О, влага коснулась жабер, размягчив покрывающую их остекляневшую слизь, но нет сил пошевелиться и лучше пока продолжать вековечный сон. Он был поистине каменным, непроницаемым, - этот сон, но теперь в его темной глубине начало что-то происходить, и уже мнится бывшее некогда стояние в толще темной воды и ожидание добычи, но все неподвижно вокруг и невидимо, а оттого грезы путаются с реальностью, и невозможно разобрать, - кажется это, или действительно он двинул плавниками разрывая ставшую совсем мягкой оболочку. Двинулись несколько раз заскорузлые жабры, прогоняя через себя свежайшую, перенасыщенную кислородом воду, и поднялось надо дном скособоченное, бугристое, еще не совсем переставшее быть камнем тело.

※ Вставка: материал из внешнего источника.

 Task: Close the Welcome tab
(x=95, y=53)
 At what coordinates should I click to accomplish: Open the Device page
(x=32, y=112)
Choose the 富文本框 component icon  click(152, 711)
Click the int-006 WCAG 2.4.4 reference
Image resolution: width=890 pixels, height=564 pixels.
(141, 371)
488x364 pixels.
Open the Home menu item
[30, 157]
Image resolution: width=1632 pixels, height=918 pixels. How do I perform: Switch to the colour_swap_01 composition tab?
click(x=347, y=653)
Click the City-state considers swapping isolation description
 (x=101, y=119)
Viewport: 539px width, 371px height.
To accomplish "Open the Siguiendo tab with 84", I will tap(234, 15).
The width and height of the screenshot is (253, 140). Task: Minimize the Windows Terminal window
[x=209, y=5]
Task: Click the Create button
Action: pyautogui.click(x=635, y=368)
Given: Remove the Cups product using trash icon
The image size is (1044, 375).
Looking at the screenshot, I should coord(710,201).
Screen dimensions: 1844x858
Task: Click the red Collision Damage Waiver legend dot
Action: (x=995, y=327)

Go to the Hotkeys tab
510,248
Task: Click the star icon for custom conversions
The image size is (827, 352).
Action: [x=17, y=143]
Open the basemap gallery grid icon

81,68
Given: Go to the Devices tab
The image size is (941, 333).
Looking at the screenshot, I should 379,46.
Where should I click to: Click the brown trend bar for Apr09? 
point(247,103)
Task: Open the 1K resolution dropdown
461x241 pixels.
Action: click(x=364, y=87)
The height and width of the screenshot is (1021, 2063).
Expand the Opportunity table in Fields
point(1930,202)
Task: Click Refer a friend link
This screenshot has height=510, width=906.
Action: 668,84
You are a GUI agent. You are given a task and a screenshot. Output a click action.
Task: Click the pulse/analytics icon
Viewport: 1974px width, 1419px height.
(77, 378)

Далеко по воде сигналом для всех живых протянулась струя мерзкого смрада, потому что по текучей воде запахи летят так же легко, как и по ветру. Отдохнув, он поднялся еще повыше и выдвинул над зыбкой поверхностью ила свои выпуклые глаза. Хотя и распахнулась вслед за глазами широкая пасть, полная огромных зубов, есть ему еще не хотелось, и глаза его вглядывались в воду просто на всякий случай.
Убедившись, что ему ничего не угрожает, чудовище бесшумным аэростатом поднялось из ямы, наполненной грязью, и медленно двинулось вниз по течению. Волна мути, в которую превратился древний ил, далеко обогнала его, достигнув моря, и небывалый, никогда не виданный мор обрушился на бесконечные рыбные стаи, потому что вместе с чудовищем дождь оживил древнюю, позабытую заразу, и теперь чудовище пировало, с равным аппетитом пожирая мертвых, издыхающих, и тех, кто был покуда жив.